Сергей Галактионов – Чистый щит (страница 2)
Хозяин принёс эль — тёмный, густой, пахнувший хмелем и чем-то ореховым, — и он сделал первый глоток и закрыл глаза на мгновение, потому что хороший эль после морского перехода — это одно из тех маленьких совершенств, ради которых стоит быть живым.
— Давно из-за моря? — спросил хозяин, ставя перед ним миску с бараниной.
— Достаточно давно, чтобы скучать по вашему элю, — ответил он, и это было наполовину правдой, потому что он действительно скучал, хотя пил здешний эль впервые.
Хозяин усмехнулся — ему понравился ответ, и он задержался у стола, как задерживаются хозяева таверн, когда хотят поговорить, но не решаются начать, — и он понял, что трактирщик хочет сказать что-то, что не имеет отношения ни к элю, ни к баранине, и подождал, потому что людям нужно время, чтобы выговорить то, что их беспокоит, и торопить их — значит потерять больше, чем приобрести.
— Далеко ли путь держите? — спросил хозяин наконец, и в голосе его было что-то, что не вязалось с обычным трактирным любопытством, — что-то осторожное, почти тревожное.

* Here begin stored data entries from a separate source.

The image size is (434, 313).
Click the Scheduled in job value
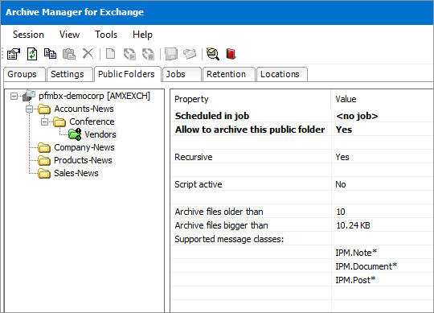(x=357, y=116)
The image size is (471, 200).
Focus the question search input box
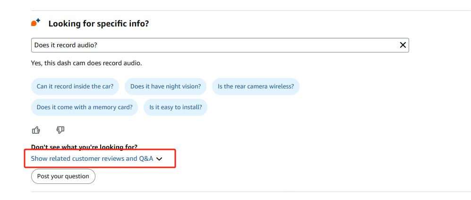coord(220,45)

— На север, — сказал он. И добавил, чтобы дать разговору повод продолжиться: — Через Вилдмурский лес, если дорога позволит.
Хозяин потёр затылок — жест, который у людей определённого склада означает не задумчивость, а замешательство, желание сказать что-то и одновременно — не сказать.
— Дорога-то позволит, — проговорил он. — Дорога всегда позволяет. Вопрос в том, кто на ней стоит. В лесу нехорошо стало, сэр. Не то чтобы раньше было ладно, разбойники — они завсегда были, но теперь... — он помолчал, подбирая слова, как подбирают камни для пращи, — теперь они другие какие-то. Не просто голытьба лесная. Кто-то их собирает. Кто-то ставит на дороге, как ставят капканы на лису. Три обоза за последний месяц не дошли до Эшфорда. Три.
— Обозы с чем?
— С шерстью, с железом. Вещи ценные, но не золото. Не казна. Не драгоценности. Просто товар. Зачем разбойникам шерсть? Куда они её денут?
Он не ответил, но вопрос лёг в голову и остался там, как остаётся монета, которую бросили в колодец, — она опускается на дно и лежит, поблёскивая, ожидая, когда кто-нибудь за ней полезет.
Баранина оказалась хороша — жирная, с корочкой, пропитанная соком репы, и хлеб был свежий, тёплый, с хрустящей коркой, и он ел с аппетитом человека, который привык ценить каждую трапезу, потому что знал по опыту, что следующая может наступить нескоро, а может не наступить вовсе.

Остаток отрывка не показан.